REQUIREMENT: Search the entries for lines that contain the word "agent", and report each one found.

RECORD EXCERPTS:
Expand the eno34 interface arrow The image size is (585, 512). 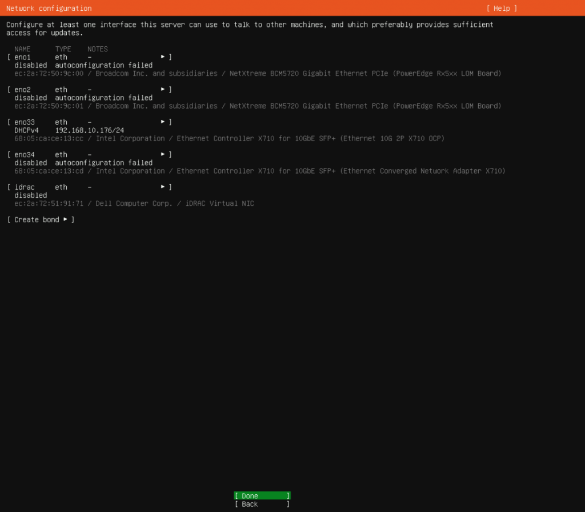163,155
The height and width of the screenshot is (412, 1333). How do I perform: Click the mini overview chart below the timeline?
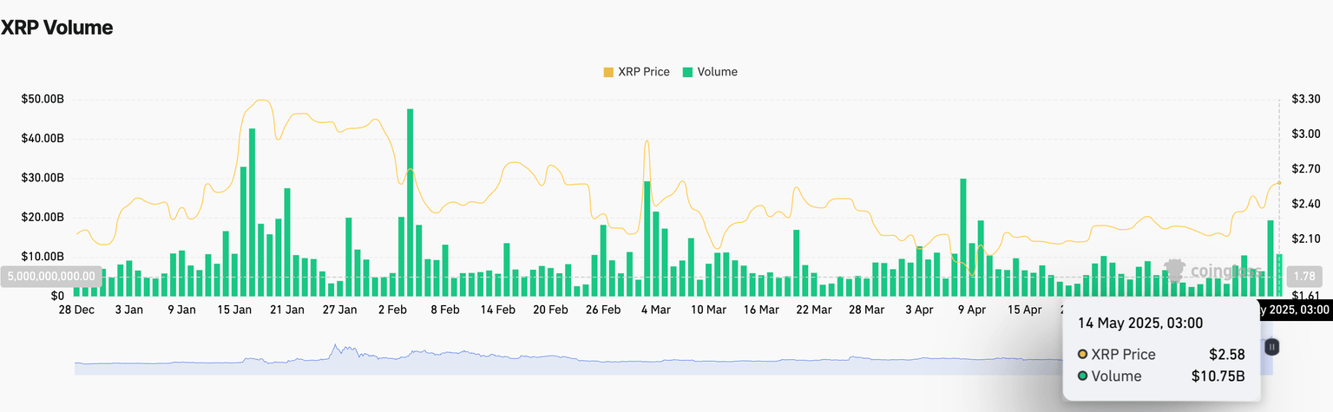click(607, 360)
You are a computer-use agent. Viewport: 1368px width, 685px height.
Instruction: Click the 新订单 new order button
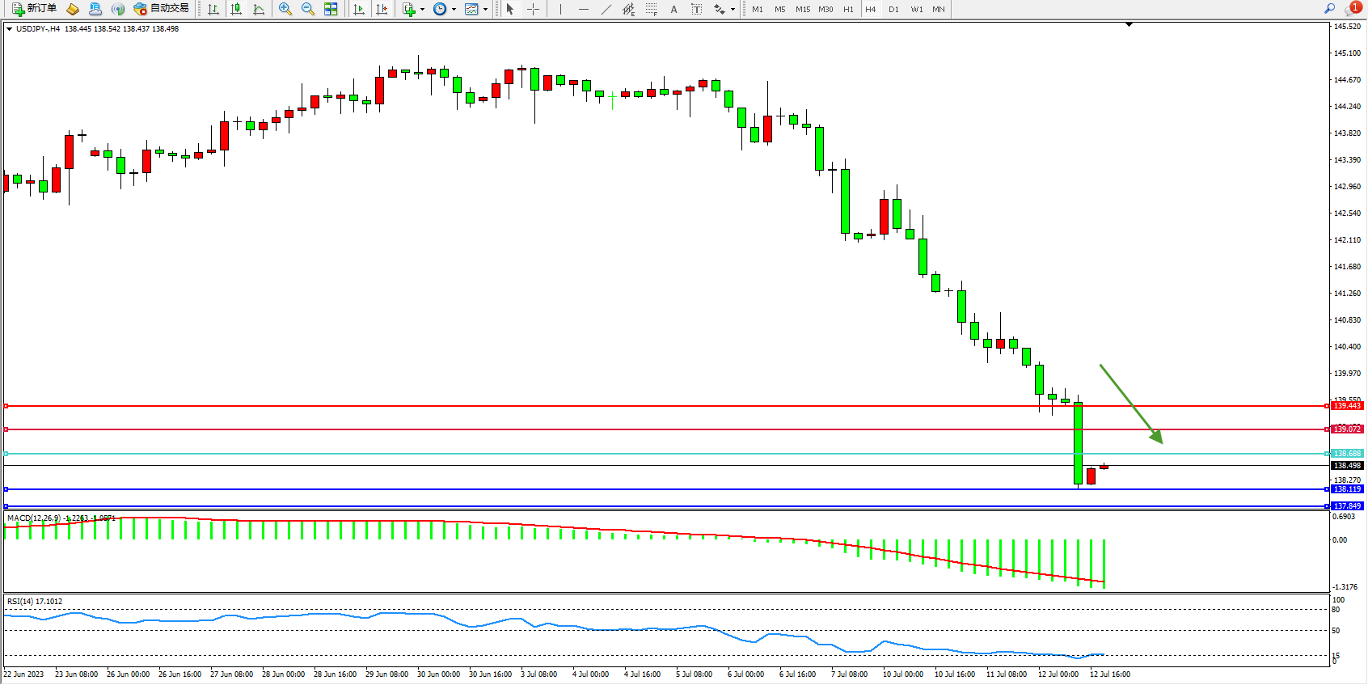click(35, 9)
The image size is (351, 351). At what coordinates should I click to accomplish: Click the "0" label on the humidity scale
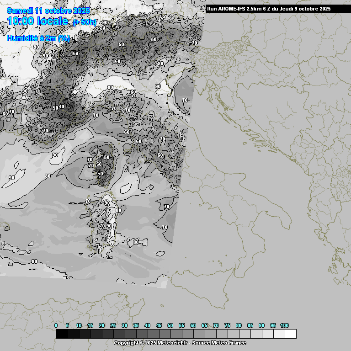tap(56, 325)
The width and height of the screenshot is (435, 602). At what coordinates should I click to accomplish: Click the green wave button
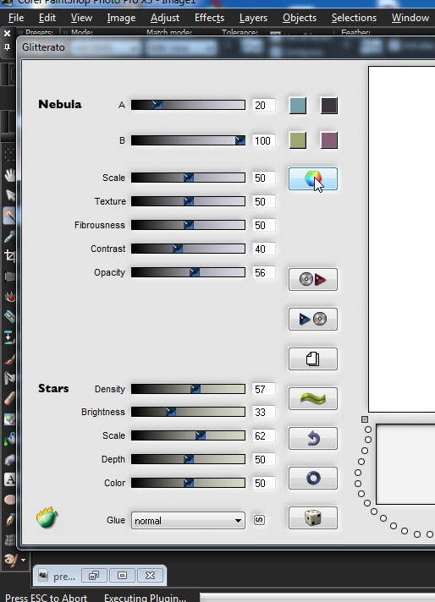click(x=313, y=398)
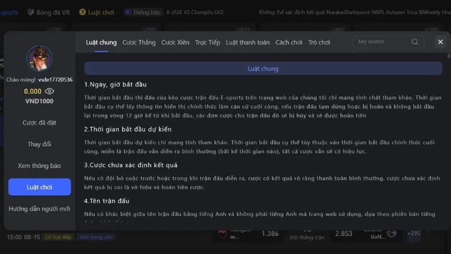Switch to the Cược Thắng tab
451x254 pixels.
tap(139, 42)
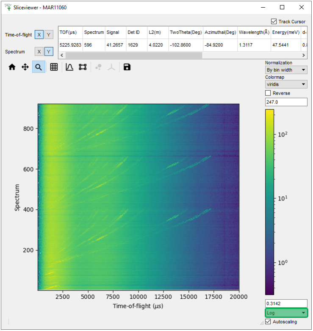Select the region of interest rectangle tool
313x331 pixels.
(x=83, y=67)
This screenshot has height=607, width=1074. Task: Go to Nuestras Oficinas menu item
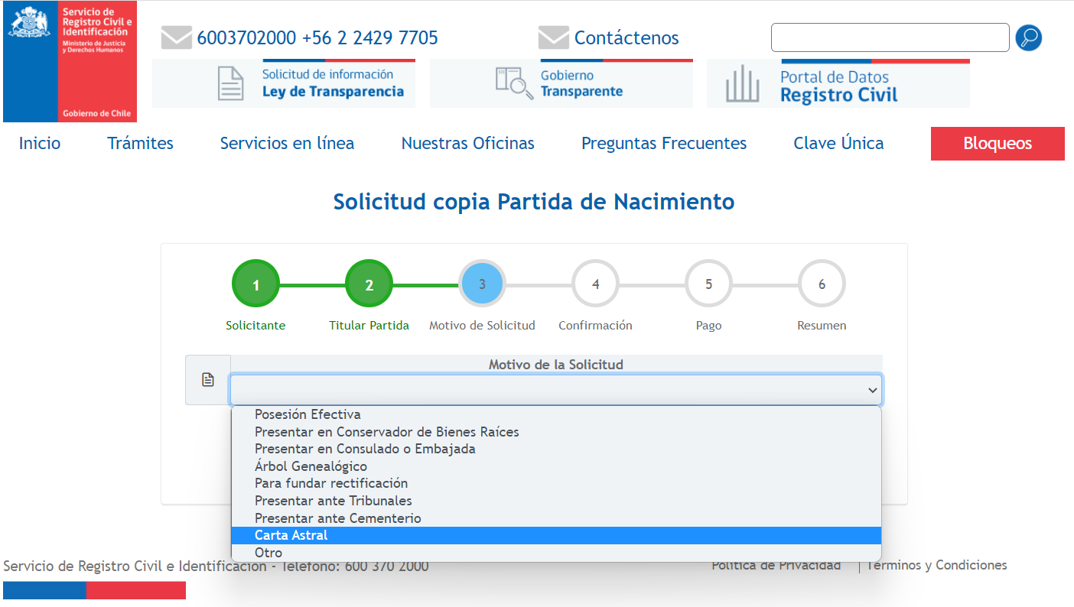467,143
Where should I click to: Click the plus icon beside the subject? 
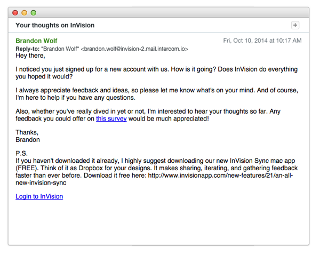(x=295, y=25)
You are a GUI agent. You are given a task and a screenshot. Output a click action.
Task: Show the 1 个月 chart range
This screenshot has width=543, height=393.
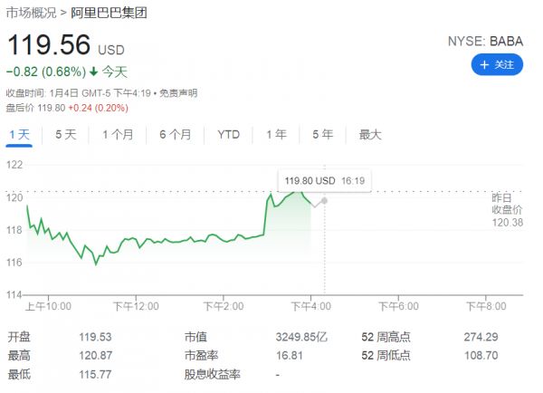(118, 135)
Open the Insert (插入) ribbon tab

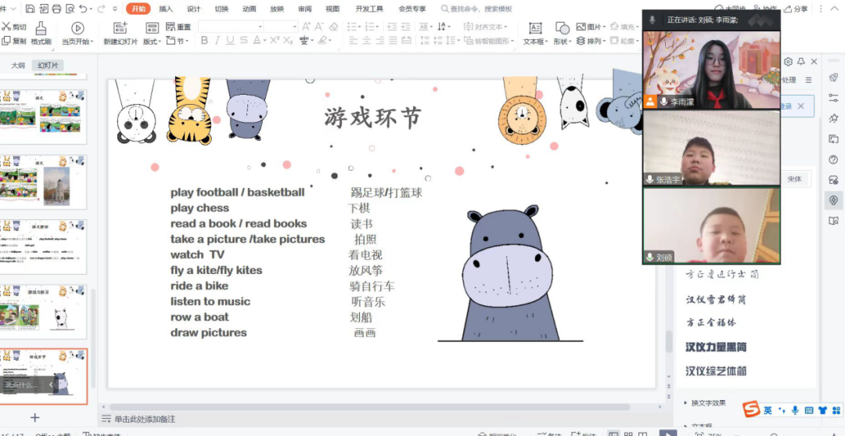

WRITTEN ANSWER:
You are a computer-use agent. Viewport: 1368px width, 685px height.
You are a GUI agent. You are given a task and a screenshot. Output a click action.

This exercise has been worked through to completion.